(PROVIDED TEXT)
But as with most get-rich-quick schemes, a few things about the mortgage backed securities game were potentially hazardous:
1. An artificially high demand for mortgages was created, because instead of the demand coming from people wanting to buy homes, it came from powerful investors wanting to buy mortgages. The market was essentially turned on its head and that is a gravity-defying act.
2. To make the products profitable, higher interest rates were necessary. But to meet the huge demand for them, it was important to sell them to as many homeowners as possible. So teaser rates – which enticed more people to take out more mortgages – were used to lure borrowers. Then adjustable rates – with payments that sometimes double when they reset – were added to ensure higher interest payments to investors.
3. The mortgage industry treated investors on Wall Street like preferred VIP customers, but their customer service orientation should have been focused instead on regular customers trying to borrow money with safe mortgages in order to buy homes for their families.
4. To churn out enough loans to keep up with Wall Street's insatiable hunger, lenders encouraged consumers to borrow when they could not afford to and pushed refinances and home equity loans like real estate ATM machines. Some resorted to illegal tactics, and a lack of government oversight made it easier to get away with such crimes.
5. Scores of borrowers who qualified for low-cost, low-risk prime loans, for example, were sold expensive subprimes instead – because those carried higher rates of return for Wall Street.

(SUPPLIED RECORDS)

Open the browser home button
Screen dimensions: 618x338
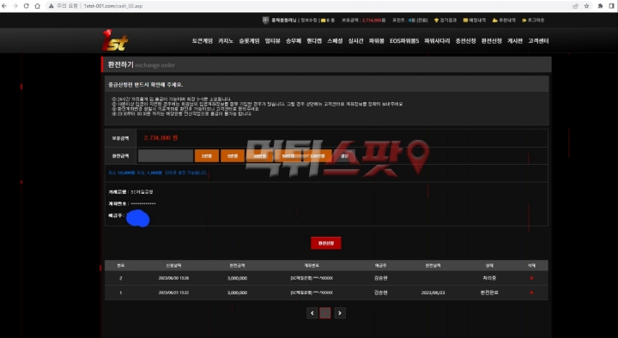pos(38,6)
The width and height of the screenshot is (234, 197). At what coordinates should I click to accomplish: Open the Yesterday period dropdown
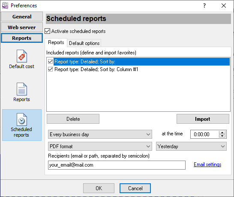click(191, 146)
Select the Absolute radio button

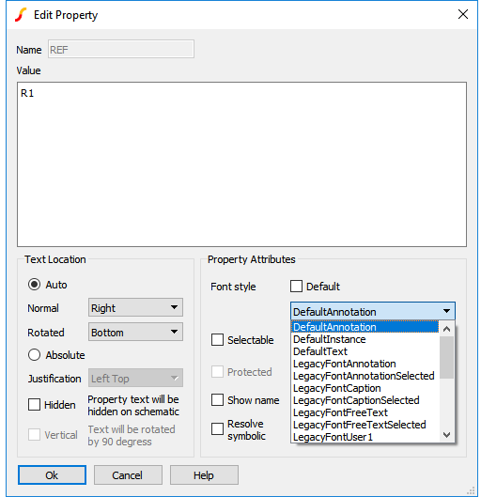(34, 355)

(WORK TASK)
In the text on mortgage-backed securities, why were many borrowers who qualified for low-cost prime loans sold expensive subprimes instead?

(RESPONSE)
Subprimes carried higher rates of return for Wall Street.